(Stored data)
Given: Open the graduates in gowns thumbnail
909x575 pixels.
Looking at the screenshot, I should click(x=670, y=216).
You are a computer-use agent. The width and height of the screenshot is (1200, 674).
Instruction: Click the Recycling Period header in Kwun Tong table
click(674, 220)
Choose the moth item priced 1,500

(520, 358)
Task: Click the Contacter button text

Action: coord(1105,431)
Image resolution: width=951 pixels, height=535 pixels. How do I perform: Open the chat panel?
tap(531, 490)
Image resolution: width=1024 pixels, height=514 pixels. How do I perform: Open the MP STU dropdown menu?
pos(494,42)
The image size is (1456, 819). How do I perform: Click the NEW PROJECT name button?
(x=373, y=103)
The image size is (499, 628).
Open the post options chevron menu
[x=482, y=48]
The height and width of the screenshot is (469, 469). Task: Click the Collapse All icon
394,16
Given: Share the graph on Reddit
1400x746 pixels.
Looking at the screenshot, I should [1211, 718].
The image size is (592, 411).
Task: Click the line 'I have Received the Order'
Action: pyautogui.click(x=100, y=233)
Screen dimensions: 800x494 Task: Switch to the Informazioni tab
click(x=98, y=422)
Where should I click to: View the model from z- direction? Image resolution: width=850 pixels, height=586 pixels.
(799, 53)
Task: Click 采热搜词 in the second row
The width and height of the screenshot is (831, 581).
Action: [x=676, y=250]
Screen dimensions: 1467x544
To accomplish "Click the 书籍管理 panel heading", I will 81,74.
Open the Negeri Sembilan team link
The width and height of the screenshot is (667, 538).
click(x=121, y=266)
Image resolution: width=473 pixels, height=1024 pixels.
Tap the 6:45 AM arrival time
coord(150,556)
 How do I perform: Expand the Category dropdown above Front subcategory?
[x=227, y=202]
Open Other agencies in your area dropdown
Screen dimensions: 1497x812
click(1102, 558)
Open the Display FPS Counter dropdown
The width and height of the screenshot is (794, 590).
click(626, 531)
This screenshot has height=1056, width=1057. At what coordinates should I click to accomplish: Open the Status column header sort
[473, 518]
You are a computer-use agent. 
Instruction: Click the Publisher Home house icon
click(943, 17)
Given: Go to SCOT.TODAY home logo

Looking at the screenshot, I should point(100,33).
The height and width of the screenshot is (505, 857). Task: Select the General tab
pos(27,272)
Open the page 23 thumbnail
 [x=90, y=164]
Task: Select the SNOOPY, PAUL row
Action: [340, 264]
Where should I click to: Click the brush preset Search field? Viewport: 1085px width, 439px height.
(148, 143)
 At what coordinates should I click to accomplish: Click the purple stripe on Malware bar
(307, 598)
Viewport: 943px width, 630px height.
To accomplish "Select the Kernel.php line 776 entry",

Required action. Only the lines above starting with the one with "The image size is (499, 628)." and going through the one with "Task: Click 采热搜词 in the second row" are to be copied, word for word and with both ends kept.

Answer for this exercise.
The image size is (499, 628).
Open the post options chevron menu
[x=482, y=48]
The height and width of the screenshot is (469, 469). Task: Click the Collapse All icon
394,16
Given: Share the graph on Reddit
1400x746 pixels.
Looking at the screenshot, I should [1211, 718].
The image size is (592, 411).
Task: Click the line 'I have Received the Order'
Action: pyautogui.click(x=100, y=233)
Screen dimensions: 800x494 Task: Switch to the Informazioni tab
click(x=98, y=422)
Where should I click to: View the model from z- direction? Image resolution: width=850 pixels, height=586 pixels.
(799, 53)
Task: Click 采热搜词 in the second row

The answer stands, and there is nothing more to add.